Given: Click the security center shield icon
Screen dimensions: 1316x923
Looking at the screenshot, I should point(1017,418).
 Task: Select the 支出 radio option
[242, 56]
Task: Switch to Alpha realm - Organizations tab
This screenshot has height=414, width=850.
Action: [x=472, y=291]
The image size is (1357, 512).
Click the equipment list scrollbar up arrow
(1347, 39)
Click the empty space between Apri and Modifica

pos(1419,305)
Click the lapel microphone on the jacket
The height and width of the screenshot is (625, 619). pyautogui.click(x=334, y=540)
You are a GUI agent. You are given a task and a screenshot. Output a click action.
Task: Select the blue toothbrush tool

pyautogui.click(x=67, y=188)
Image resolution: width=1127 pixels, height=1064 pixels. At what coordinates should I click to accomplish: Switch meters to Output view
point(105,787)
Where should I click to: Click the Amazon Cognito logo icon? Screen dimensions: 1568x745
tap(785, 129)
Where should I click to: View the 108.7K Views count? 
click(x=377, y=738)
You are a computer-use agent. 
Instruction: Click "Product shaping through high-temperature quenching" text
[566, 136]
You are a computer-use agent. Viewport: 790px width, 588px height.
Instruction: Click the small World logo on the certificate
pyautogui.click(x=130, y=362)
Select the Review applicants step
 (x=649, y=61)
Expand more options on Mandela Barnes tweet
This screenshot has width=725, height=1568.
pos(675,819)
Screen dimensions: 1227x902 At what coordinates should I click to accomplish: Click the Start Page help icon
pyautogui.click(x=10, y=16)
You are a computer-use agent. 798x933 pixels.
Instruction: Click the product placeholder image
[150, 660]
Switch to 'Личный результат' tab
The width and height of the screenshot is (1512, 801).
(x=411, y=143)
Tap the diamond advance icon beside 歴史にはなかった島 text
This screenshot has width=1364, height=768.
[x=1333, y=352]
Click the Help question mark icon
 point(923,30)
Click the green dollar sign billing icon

TO DO »
What is needed is an exact reproduction of the data.

SOLUTION »
Given: Click the security center shield icon
Screen dimensions: 1316x923
Looking at the screenshot, I should point(1017,418).
 Task: Select the 支出 radio option
[242, 56]
Task: Switch to Alpha realm - Organizations tab
This screenshot has height=414, width=850.
Action: [x=472, y=291]
The image size is (1357, 512).
Click the equipment list scrollbar up arrow
(1347, 39)
Click the empty space between Apri and Modifica

pos(1419,305)
Click the lapel microphone on the jacket
The height and width of the screenshot is (625, 619). pyautogui.click(x=334, y=540)
You are a GUI agent. You are given a task and a screenshot. Output a click action.
Task: Select the blue toothbrush tool

pyautogui.click(x=67, y=188)
Image resolution: width=1127 pixels, height=1064 pixels. At what coordinates should I click to accomplish: Switch meters to Output view
point(105,787)
Where should I click to: Click the Amazon Cognito logo icon? Screen dimensions: 1568x745
tap(785, 129)
Where should I click to: View the 108.7K Views count? 
click(x=377, y=738)
You are a computer-use agent. 
Instruction: Click "Product shaping through high-temperature quenching" text
[566, 136]
You are a computer-use agent. Viewport: 790px width, 588px height.
Instruction: Click the small World logo on the certificate
pyautogui.click(x=130, y=362)
Select the Review applicants step
 (x=649, y=61)
Expand more options on Mandela Barnes tweet
This screenshot has width=725, height=1568.
pos(675,819)
Screen dimensions: 1227x902 At what coordinates should I click to accomplish: Click the Start Page help icon
pyautogui.click(x=10, y=16)
You are a computer-use agent. 798x933 pixels.
Instruction: Click the product placeholder image
[150, 660]
Switch to 'Личный результат' tab
The width and height of the screenshot is (1512, 801).
(x=411, y=143)
Tap the diamond advance icon beside 歴史にはなかった島 text
This screenshot has width=1364, height=768.
[x=1333, y=352]
Click the Help question mark icon
 point(923,30)
Click the green dollar sign billing icon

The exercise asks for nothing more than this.